It may be too early to celebrate the good things that may be coming the way of the Nigerian telecom subscribers but with two prevailing decisions of the telecom regulator in Nigeria, the subscribers have a lot to smile about. When on February 5, 2012, my operator showed me that my text message to a friend on another network was N3.91, less than the N4.00 which the Nigerian Communications Commission has directed all the service providers to charge for such messages, I felt elated.
The telecom regulator had earlier directed the operators to come down from their exorbitant costs for SMS. According to the NCC, the cost at which operators exchange these texts with one another was determined to be N1.02 since 2009. It stressed that "there was a general recognition that the cost of SMS is too high, especially in view of the interconnection rate of N1.02 for SMS as determined by the Commission in 2009".
The operators ought to have reduced the cost of sms to this amount, or even less, but they all stuck to the tariff that earns them huge profits. The least some charged before now was N9 per text, while some charged up to N15 which is more than per minute cost of voice call. Even in situations where the messages are within the same network, that is, where the operator will not pay any interconnect charges to another operator; they still maintained the same high level of pricing beyond the advice of the telecom regulator.
If one imagines the number of messages sent by subscribers during festivities and seasons that have become very many in Nigeria, then, it will tell the story of the kill that operators make at the detriment of the subscribers. Those who are knowledgeable in the business, say that the implication of the Commission's ruling in 2009 that the exchange tariff for text messages at N1.02 per message, is that this is the actual cost of delivering this message by any operator. In other words, any addition on top of this amount per text is profit to the operator. In other words, if the operator has been charging N4 per text message, or even less since 2009, it would not have led to any losses. The reverse has been the case until the NCC whipped them into line. But, must our service providers always wait to be whipped into line to do the right thing? This may be the reason why the NCC, the voice of telecom subscribers, had responded by giving a price cap to the operators.
For some of us who enjoy sending more text messages than making calls, the telecom regulator has empowered us to keep texting! Combined with the recent directive of the same telecom regulatory body banning the operators from all forms of lotteries and promos using the network, it would appear that the consumers' views are being taken very seriously.

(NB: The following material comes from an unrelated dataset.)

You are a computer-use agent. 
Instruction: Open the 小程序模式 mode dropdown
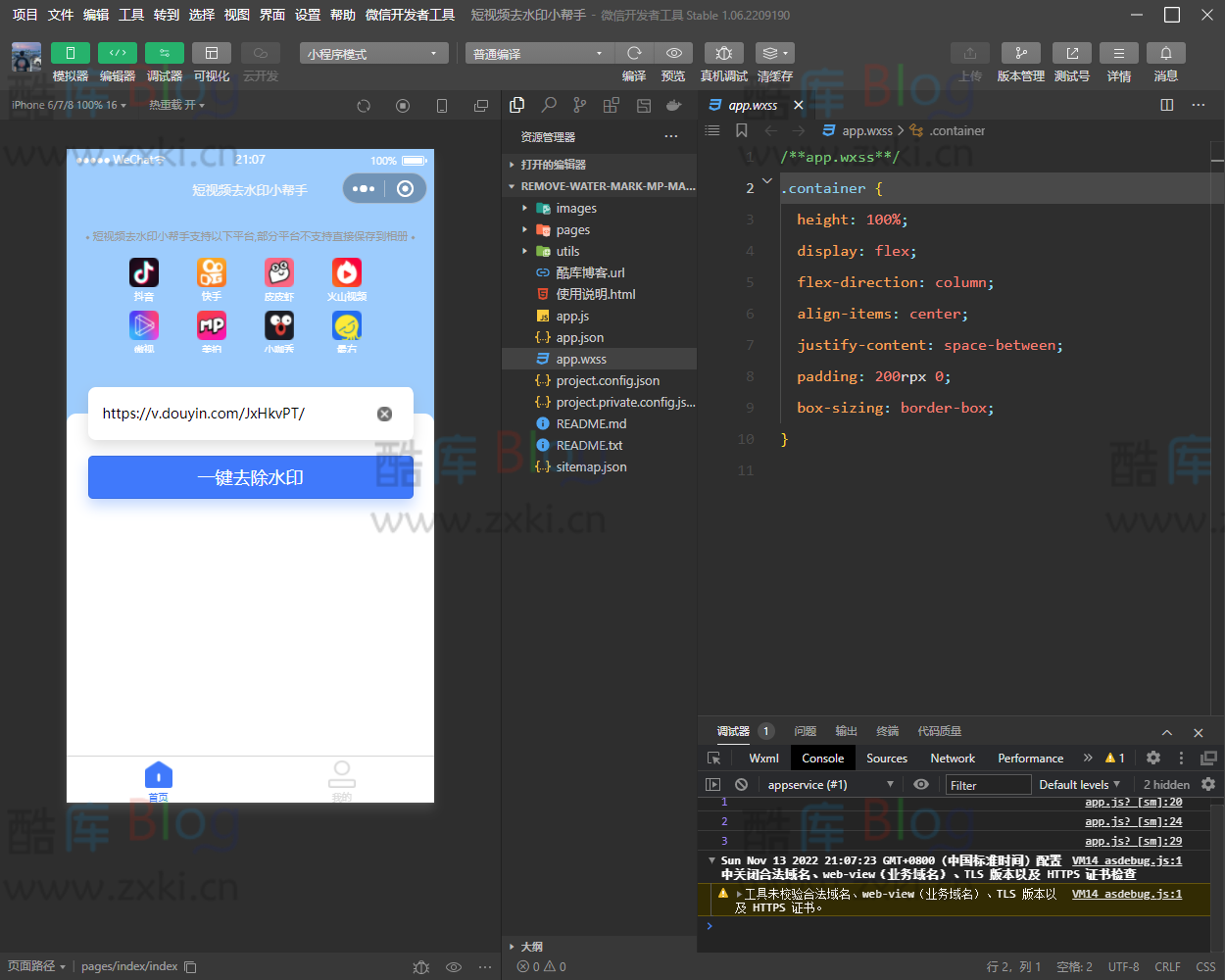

Recently, a news report indicated that the Commission may take drastic actions against some operators who may have flouted this rule. Although most of us are yet to notice any of such service providers still engaged in this nefarious activity, we are still of the view that all the operators must be kept under watch. In our earlier submission on this issue, we had actually advocated that the ban be made permanent in the Nigerian telecommunications industry which is plagued by quality of service issues. The reason is that some of the telecom operators have become lottery companies and have lost focus of their primary responsibilities to the subscribers as a result of the profit that they are making.
The twin action of the regulator in reducing the price of SMS to N4 per text, and sustaining the ban placed on lotteries and promotions by the network operators, has given the subscribers a major relief at these times when service quality is still of major concern. Perhaps, the best relief to the subscribers yet, would be more stiff sanctions by the telecom regulator on the service providers for poor quality of service being rendered to the subscribers. For now, the subscriber is winning in many ways, and the telecom regulator must be encouraged to keep its foot on the gas pedal.